-------- Record excerpts --------

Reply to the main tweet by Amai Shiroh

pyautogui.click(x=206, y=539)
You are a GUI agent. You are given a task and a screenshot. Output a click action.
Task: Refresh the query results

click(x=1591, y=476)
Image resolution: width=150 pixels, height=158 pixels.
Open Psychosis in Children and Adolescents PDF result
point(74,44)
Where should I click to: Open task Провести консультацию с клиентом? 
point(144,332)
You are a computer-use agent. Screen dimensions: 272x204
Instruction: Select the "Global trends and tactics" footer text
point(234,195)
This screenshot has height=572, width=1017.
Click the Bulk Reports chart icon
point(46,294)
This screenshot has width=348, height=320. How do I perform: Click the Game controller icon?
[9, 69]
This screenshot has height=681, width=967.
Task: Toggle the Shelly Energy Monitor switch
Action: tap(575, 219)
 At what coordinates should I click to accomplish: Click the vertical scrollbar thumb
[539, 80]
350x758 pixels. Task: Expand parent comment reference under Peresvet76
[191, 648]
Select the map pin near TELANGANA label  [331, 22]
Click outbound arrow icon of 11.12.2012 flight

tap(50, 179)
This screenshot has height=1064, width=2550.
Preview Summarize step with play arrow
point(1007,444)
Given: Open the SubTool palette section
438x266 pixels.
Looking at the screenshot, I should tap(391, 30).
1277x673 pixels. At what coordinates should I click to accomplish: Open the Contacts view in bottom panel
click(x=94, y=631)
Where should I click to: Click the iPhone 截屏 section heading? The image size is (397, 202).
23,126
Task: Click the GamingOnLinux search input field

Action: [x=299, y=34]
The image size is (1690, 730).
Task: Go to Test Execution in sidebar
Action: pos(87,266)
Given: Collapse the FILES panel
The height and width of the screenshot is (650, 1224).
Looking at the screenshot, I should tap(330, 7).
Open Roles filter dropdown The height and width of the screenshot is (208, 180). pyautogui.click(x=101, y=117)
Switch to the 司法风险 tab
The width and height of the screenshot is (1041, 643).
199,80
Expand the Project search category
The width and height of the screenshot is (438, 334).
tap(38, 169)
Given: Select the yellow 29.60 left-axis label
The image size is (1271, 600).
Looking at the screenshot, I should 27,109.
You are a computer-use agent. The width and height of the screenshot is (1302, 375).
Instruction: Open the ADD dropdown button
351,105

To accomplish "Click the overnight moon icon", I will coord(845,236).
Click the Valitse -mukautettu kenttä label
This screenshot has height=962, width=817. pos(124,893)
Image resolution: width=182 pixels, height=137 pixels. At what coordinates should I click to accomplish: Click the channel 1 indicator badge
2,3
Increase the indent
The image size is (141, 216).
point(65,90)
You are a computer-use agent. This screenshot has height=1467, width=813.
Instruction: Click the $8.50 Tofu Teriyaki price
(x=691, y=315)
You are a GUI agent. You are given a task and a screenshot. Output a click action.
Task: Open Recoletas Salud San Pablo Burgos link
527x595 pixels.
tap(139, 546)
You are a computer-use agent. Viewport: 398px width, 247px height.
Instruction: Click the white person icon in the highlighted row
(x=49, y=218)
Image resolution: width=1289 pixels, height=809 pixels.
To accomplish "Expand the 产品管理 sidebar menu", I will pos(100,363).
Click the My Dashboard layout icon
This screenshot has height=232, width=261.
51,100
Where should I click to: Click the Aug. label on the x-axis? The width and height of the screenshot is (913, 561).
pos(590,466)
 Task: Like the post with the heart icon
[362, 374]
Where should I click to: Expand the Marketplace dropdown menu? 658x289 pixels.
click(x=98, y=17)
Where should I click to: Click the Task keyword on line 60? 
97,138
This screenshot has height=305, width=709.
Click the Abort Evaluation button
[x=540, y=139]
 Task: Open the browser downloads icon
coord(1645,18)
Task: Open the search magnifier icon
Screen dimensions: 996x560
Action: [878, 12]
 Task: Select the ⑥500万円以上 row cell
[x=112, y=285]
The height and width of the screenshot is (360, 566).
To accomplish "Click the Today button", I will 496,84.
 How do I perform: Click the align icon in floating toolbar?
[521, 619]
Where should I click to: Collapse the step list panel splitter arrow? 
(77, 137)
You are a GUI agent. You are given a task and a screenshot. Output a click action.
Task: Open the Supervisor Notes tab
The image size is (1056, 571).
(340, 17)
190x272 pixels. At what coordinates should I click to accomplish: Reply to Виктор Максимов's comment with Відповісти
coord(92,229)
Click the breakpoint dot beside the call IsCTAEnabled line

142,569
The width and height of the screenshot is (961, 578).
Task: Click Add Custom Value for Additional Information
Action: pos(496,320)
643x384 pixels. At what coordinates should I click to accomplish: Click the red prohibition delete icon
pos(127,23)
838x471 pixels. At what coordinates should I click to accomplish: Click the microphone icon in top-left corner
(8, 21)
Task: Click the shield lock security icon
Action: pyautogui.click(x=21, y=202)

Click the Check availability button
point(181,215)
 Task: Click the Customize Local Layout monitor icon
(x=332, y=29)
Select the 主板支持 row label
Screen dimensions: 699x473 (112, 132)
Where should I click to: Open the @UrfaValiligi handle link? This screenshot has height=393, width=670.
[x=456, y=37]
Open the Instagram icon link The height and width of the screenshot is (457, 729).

--------

**Your instructions**
Pull out every line above that contains the string "section", copying each one in full.

**Output for this task**
Given: Open the SubTool palette section
Where should I click to: Click the iPhone 截屏 section heading? The image size is (397, 202).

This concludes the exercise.